Noel nasceu em 1910, assim como Nássara, Custódio Mesquita, Haroldo Lobo, Luiz Barbosa, Claudionor Cruz, Manezinho Araújo, Vadico e Adoniran Barbosa, mas este espaço de 12 meses ficou conhecido como o Ano Noel Rosa porque ele "transformou o samba neste feitiço decente que prende a gente" e além das suas músicas atuais até o tempo atual, criadas em cerca de 7 anos dos seus vinte e sete de vida, Noel foi um baluarte na luta contra preconceitos: o social, andando pelos subúrbio, subindo morros; o musical, que havia contra cantores músicos populares, empunhando o violão e cantando no rádio; o racial, fazendo parcerias com compositores negros (Alcebíades Barcelos, Armando Marçal, Zé Pretinho, Brancura, Heitor dos Prazeres, Cartola, Donga, Ismael Silva) e até o sexual, porque tinha amigos gays e dedicou o samba Mulato Bamba ao lendário Madame Satã.

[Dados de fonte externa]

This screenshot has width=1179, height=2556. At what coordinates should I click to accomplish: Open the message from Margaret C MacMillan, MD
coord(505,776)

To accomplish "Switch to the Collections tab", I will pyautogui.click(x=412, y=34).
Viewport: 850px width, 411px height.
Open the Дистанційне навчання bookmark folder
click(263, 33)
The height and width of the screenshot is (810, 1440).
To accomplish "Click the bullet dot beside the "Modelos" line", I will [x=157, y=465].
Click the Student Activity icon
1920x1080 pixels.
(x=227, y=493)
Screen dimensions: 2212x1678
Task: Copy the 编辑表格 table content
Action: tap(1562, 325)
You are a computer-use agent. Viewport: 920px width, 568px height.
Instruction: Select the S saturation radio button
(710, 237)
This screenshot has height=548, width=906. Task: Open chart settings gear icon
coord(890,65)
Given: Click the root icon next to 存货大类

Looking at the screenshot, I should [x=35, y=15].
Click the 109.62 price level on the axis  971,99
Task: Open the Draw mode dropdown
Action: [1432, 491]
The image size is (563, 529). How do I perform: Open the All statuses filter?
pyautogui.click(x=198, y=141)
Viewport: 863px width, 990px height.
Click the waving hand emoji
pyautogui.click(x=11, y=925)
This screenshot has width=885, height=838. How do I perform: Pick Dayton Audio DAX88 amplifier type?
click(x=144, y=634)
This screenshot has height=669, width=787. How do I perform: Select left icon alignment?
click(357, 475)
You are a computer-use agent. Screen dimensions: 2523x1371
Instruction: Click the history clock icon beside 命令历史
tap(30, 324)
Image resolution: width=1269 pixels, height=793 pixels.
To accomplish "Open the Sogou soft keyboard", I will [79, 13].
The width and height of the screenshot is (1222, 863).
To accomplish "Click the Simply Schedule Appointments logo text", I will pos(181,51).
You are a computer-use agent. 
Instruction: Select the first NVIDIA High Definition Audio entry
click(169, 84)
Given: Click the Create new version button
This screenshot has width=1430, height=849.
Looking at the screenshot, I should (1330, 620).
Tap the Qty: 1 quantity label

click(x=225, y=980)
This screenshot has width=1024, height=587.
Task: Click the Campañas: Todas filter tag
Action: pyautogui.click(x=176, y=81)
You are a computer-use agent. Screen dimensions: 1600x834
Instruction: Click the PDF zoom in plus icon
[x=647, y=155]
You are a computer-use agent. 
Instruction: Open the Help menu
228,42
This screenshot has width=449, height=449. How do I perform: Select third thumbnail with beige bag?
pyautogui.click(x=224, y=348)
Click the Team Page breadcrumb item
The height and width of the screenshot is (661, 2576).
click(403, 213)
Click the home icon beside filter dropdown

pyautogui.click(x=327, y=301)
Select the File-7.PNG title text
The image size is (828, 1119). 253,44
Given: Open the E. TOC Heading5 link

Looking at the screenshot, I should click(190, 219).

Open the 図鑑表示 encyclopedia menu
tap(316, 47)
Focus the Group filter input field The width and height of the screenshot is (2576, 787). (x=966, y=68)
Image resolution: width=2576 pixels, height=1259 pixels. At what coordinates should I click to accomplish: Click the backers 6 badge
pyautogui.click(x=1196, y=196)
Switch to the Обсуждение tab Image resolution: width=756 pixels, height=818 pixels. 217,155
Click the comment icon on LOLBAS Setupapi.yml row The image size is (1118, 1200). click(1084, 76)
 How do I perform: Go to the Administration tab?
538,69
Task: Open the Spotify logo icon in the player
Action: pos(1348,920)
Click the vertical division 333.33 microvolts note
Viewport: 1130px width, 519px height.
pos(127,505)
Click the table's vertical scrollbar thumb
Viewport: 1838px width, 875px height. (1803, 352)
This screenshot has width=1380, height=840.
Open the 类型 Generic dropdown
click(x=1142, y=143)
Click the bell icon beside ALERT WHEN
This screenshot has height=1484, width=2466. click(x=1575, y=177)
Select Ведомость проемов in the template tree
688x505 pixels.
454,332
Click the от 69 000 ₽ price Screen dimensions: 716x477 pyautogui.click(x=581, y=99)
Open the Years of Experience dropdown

O gênio foi muito homenageado no seu centenário, mas o maior laurel foi feito pela nossa Escola, com o enredo Noel - A Presença do Poeta, cantando o samba que fiz, creio, iluminado pelo seu espírito: "Se um dia na orgia me chamassem/E com saudades perguntassem por onde anda Noel/Com toda minha fé responderia/Vaga na noite e no dia/Vive na terra e no céu..." Que pena Noel ter descansado tão cedo! Certamente seríamos parceiros em alguns sambas de enredo para a Unidos de Vila Isabel, escola do bairro onde não nasci, mas do qual, em artes, herdei o nome.